"""

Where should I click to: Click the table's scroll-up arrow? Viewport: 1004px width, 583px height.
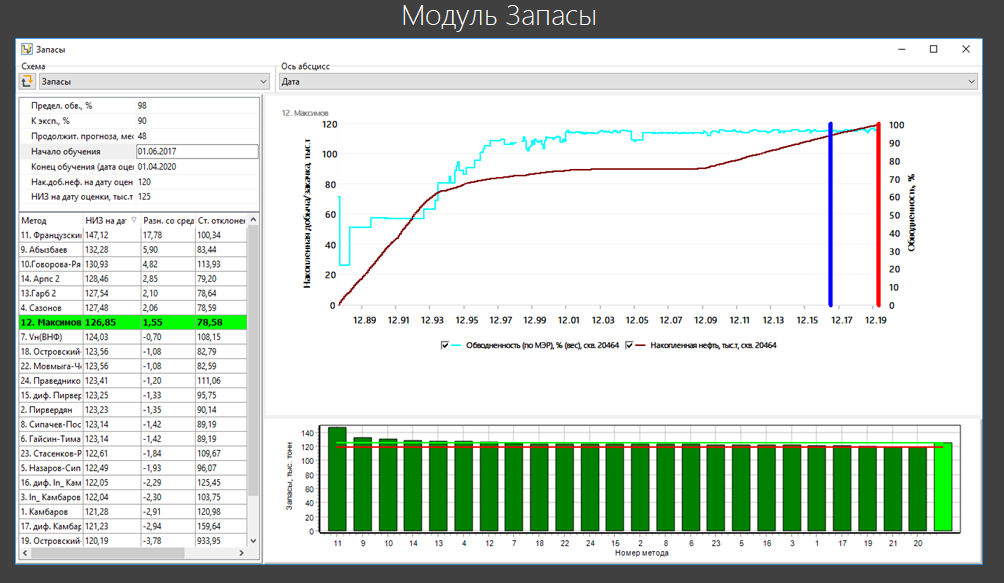(254, 220)
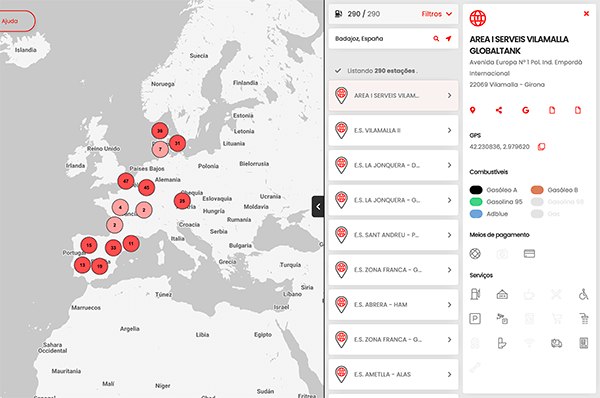Screen dimensions: 600x398
Task: Expand the Filtros dropdown
Action: (437, 14)
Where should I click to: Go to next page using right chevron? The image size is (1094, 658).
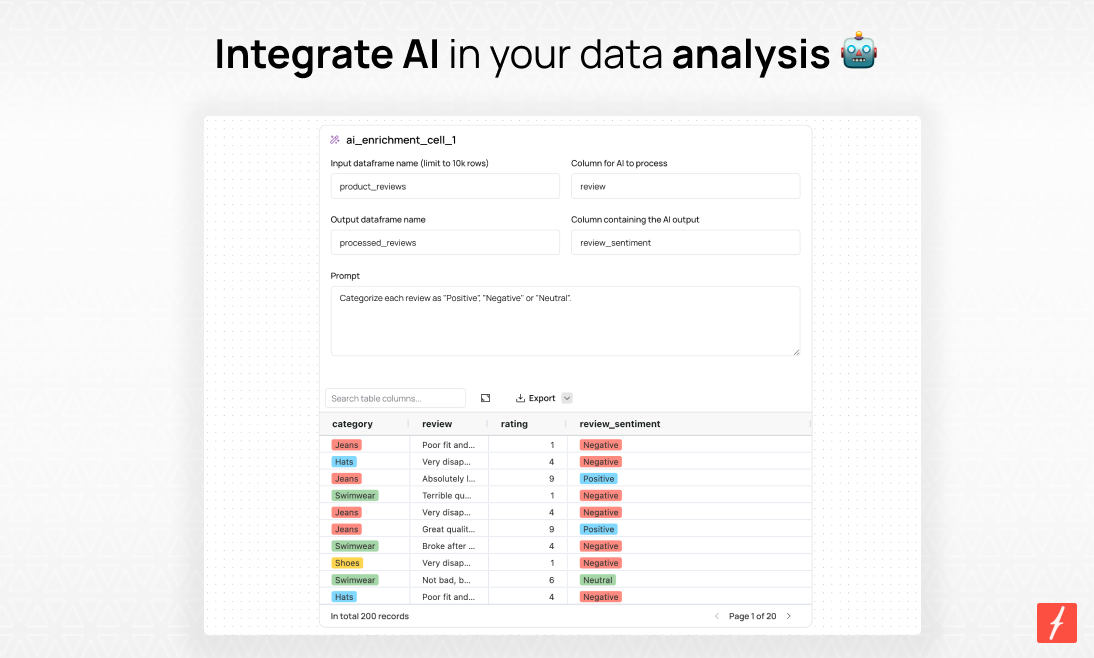789,616
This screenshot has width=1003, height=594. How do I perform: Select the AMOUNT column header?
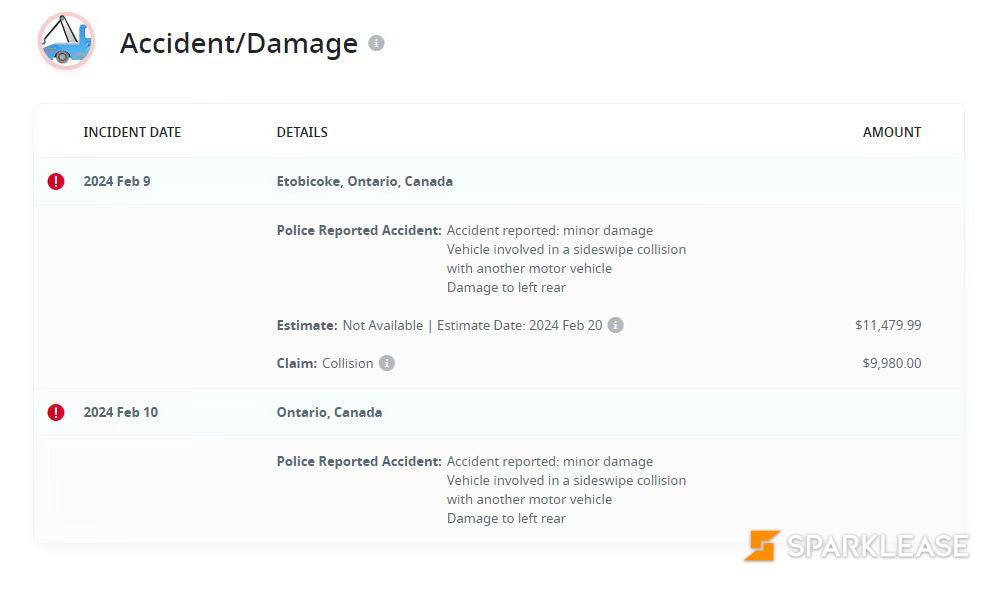coord(892,132)
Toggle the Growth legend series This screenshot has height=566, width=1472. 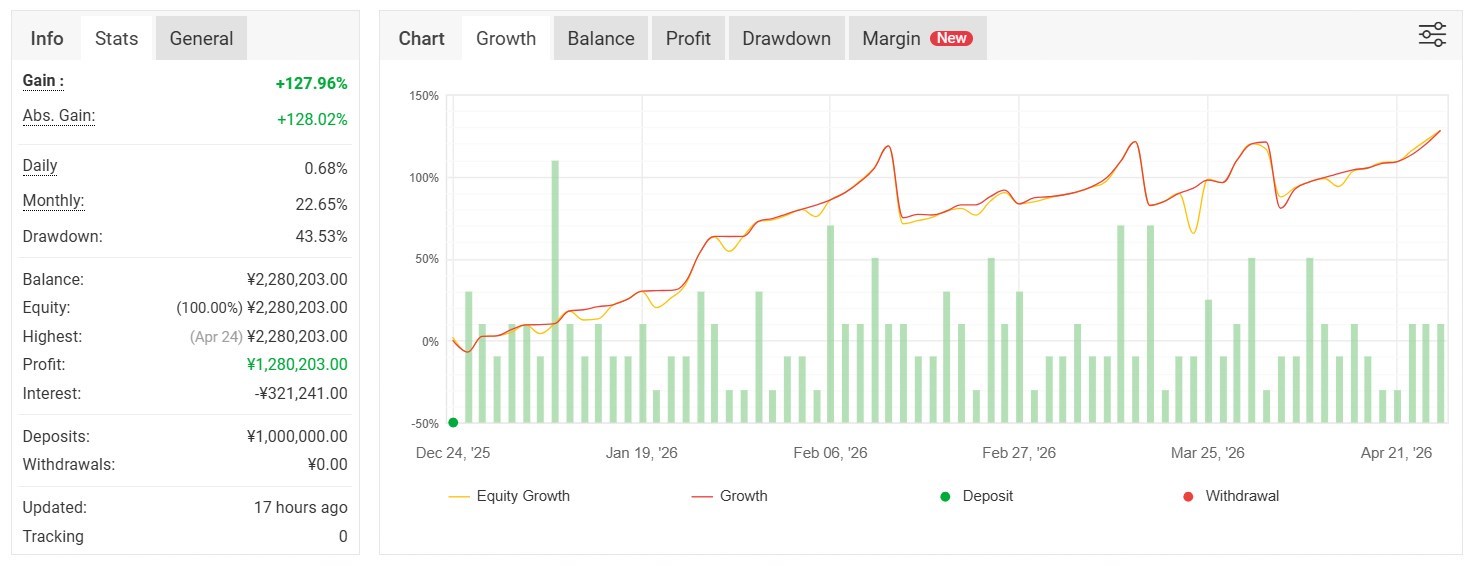730,496

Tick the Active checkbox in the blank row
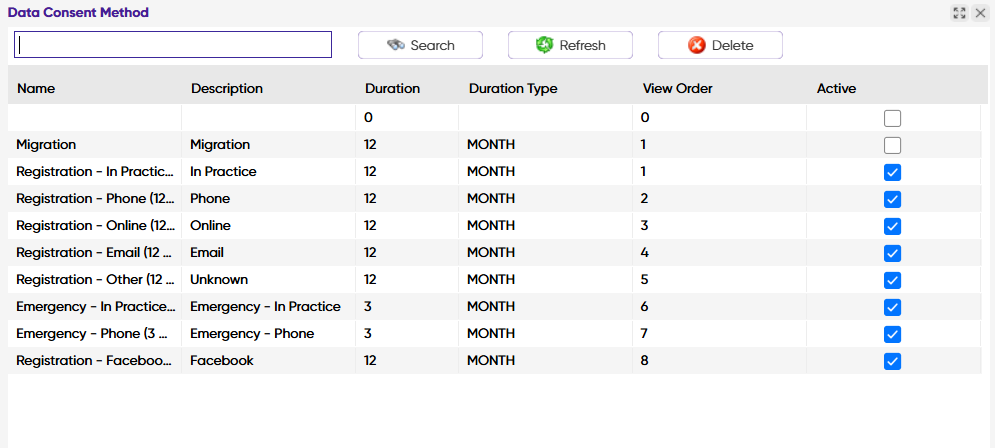(892, 118)
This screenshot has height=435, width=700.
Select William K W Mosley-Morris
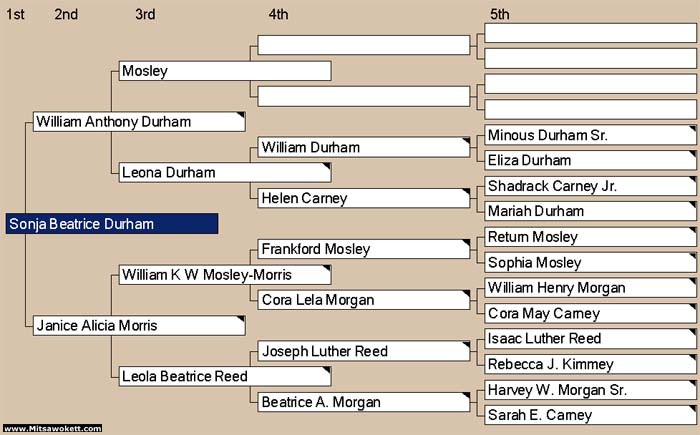pos(225,275)
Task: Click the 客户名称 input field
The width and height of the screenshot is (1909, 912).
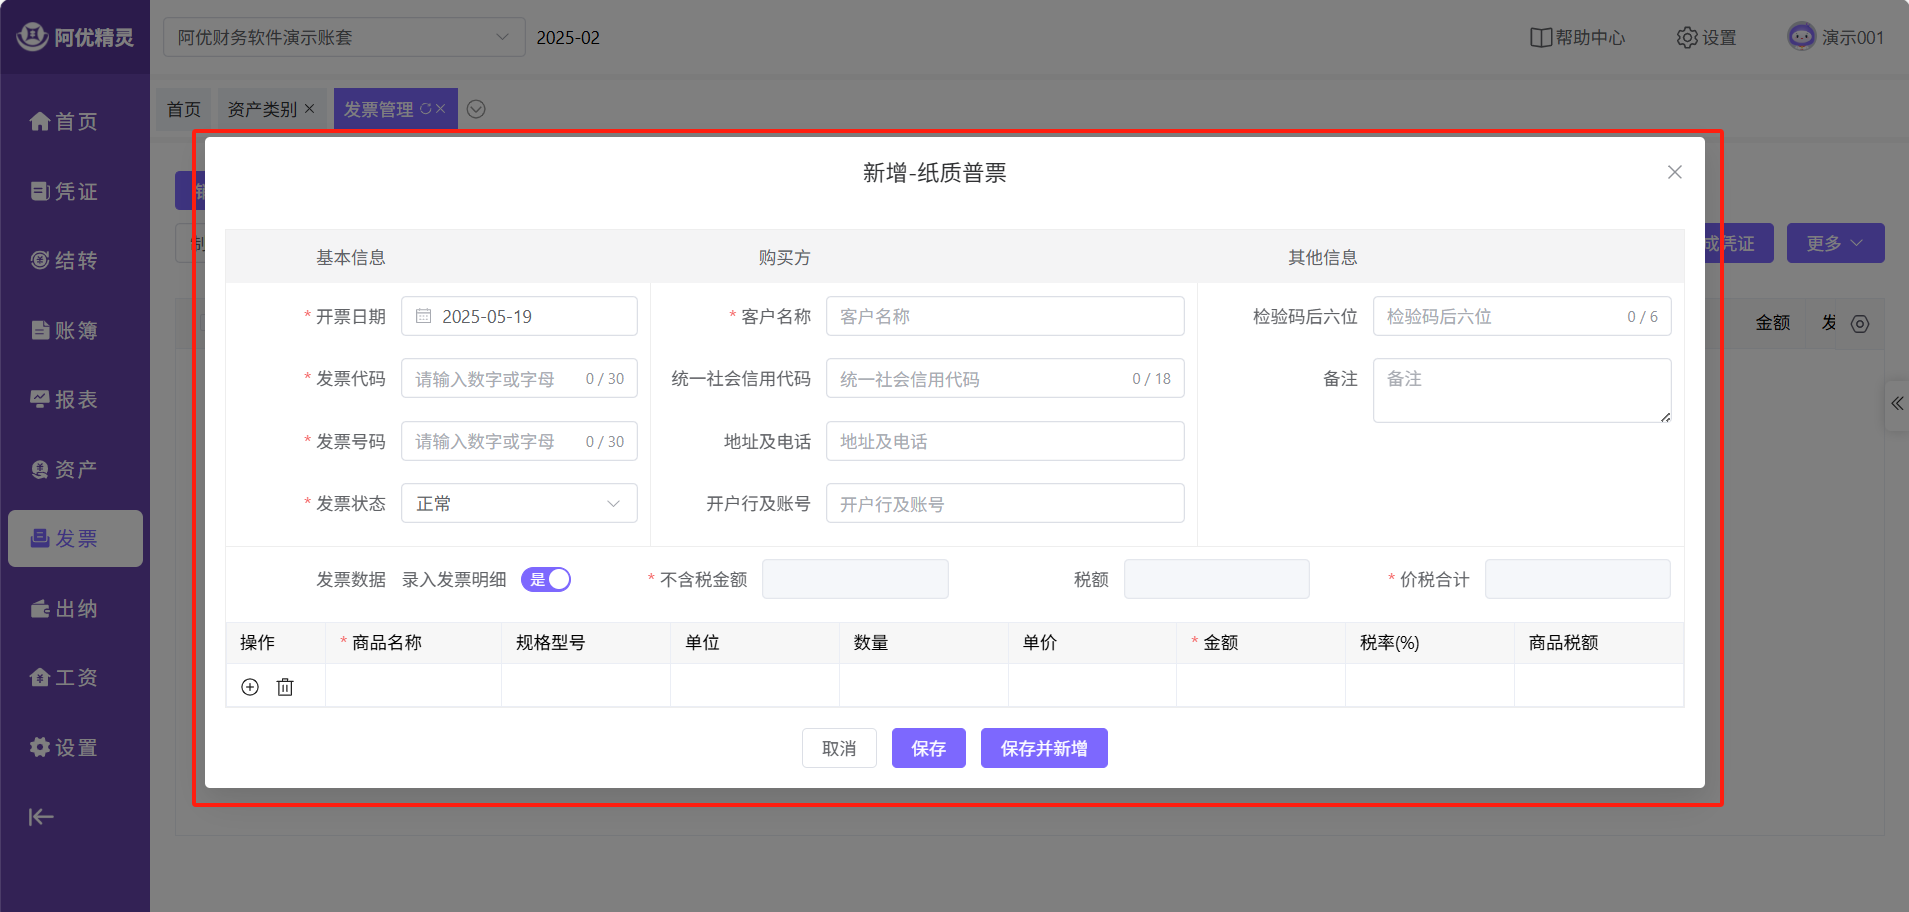Action: pyautogui.click(x=1004, y=316)
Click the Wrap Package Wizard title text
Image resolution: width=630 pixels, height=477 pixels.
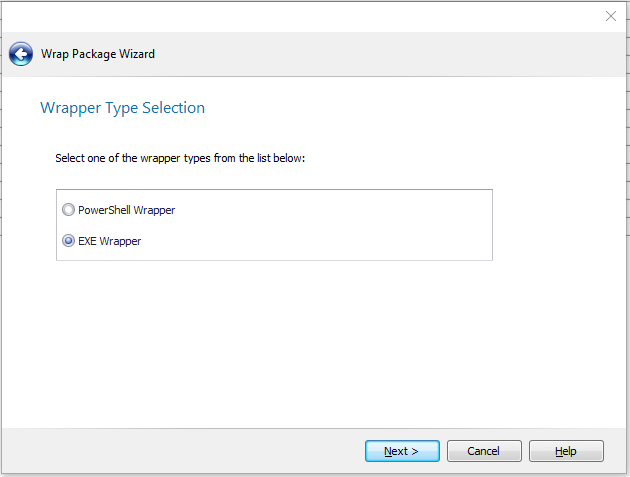pyautogui.click(x=97, y=54)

"""

● WHAT YOU HAVE TO DO:
Going by the data above, give back only the lines from the one containing "Tick the Active checkbox in the blank row" through the one containing "Task: Click the 客户名称 input field", exactly as they stand, both ends included and no images.

● SOLUTION TO THIS TASK:
Tick the Active checkbox in the blank row
(892, 118)
This screenshot has height=435, width=700.
Select William K W Mosley-Morris
pos(225,275)
Task: Click the 客户名称 input field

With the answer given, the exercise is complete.